Peut-on prévoir la contamination des blés par les fusariotoxines en se basant sur les symptômes de fusariose des épis ? Difficile : même si les années à forte pression de fusariose sont « à risque mycotoxines », la compétition entre les Fusarium producteurs de ces mycotoxines et les Microdochium, qui n'en produisent pas, complique la donne. La comparaison entre les années 2007 et 2008 au Grand Duché du Luxembourg en est une illustration. De plus, la présence et la quantité de telle ou telle espèce de Fusarium potentiellement productrice de mycotoxines n'implique pas forcément un taux de telle ou telle toxine donnée. Comment prévoir cela ? L'analyse du chémotype des souches présentes peut être utile – mais pas automatiquement – et la PCR peut rendre cette analyse moins coûteuse. Démonstration de tout cela, à partir de l'expérience luxembourgeoise.
Plusieurs facteurs influencent la présence et le taux de mycotoxines sur le blé (Prandini et al., 2008) : la situation agronomique avec le précédent cultural, le travail du sol, le type de fongicides utilisés, la résistance du cultivar et enfin les conditions météorologiques incluant principalement la température et la quantité de précipitations pendant le période de risque d'infection par la fusariose (c'est-à-dire la floraison de la céréale).
Recherche sur les espèces présentes au Luxembourg
La distribution des espèces présentes au Luxembourg permet-elle de prédire la contamination par les fusariotoxines ?
Le suivi des populations de Fusarium dans les champs pour les années 2007 et 2008 a permis de déterminer quelles espèces étaient présentes sur le territoire luxembourgeois. Quatre espèces de Fusarium ont été majoritairement détectées sur blé d'hiver : F. graminearum, F. poae, F. culmorum et F. avenaceum (Figure 1).

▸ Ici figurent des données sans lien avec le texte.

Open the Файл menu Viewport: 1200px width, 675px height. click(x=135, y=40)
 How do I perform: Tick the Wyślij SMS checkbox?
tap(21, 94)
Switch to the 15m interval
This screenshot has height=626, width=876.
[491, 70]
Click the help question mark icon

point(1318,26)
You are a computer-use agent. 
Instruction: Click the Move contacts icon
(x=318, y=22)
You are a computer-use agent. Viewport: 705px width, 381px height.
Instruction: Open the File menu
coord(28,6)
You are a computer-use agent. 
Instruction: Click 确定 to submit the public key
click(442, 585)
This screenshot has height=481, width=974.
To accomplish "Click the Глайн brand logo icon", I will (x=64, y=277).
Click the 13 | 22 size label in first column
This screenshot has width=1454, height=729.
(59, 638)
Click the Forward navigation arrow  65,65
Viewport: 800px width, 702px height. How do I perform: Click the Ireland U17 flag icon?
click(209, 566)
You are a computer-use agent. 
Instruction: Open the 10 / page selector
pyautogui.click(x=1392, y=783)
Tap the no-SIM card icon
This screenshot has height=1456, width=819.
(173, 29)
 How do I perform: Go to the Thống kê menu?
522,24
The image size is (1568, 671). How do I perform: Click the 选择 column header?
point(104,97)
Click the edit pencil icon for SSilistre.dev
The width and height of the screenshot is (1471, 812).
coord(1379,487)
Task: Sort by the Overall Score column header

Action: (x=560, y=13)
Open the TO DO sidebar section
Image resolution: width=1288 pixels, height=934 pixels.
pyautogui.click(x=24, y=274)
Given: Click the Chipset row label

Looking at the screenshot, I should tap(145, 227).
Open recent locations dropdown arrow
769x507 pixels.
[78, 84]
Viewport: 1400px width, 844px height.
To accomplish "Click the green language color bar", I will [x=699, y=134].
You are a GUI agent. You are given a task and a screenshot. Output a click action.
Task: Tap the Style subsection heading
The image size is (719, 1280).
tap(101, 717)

Pour 2007, de fortes quantités de DON, supérieures aux limites fixées par la réglementation européenne, ont été mesurées dans la région proche de la Moselle (par exemple 4 506 µg/kg à Echternach), fortement corrélées à la présence de F. graminearum (Giraud et al., 2009).
En 2008, un changement de la population a été observé : augmentation de la population de F. graminearum (48 % en 2008 contre 30 % en 2007) et disparition de Microdochium nivale. On a noté également une diminution de la sévérité de la maladie (13,5 % en 2008 contre 21,6 % en 2007). Mais la baisse de la quantité de souches détectées (réduction de 300 %) ne s'est pas accompagnée d'une réduction significative des quantités de mycotoxines dans les champs. Le DON est encore présent, avec des valeurs supérieures à la réglementation européenne pour certains sites (exemple d'Echternach avec une valeur de 8 111 µg/kg en 2008). De plus, aucune corrélation significative n'a pu être déterminée entre les espèces de Fusarium présentes et le niveau de contamination en mycotoxines dans les champs.
Se concentrer exclusivement sur la typologie des espèces présentes dans les champs ne semble pas être la meilleure des stratégies pour prédire la présence de toxines, car la même espèce peut produire différentes toxines selon ses caractéristiques génétiques. C'est le cas de F. graminearum et de F. culmorum qui produisent DON et ses dérivés (3 acetyl DON (3-ADON) et 15 acetyl DON (15A-DON)), mais peuvent aussi produire du nivalenol (NIV) si elles présentent le chémotype NIV. F. poae produit également cette dernière toxine.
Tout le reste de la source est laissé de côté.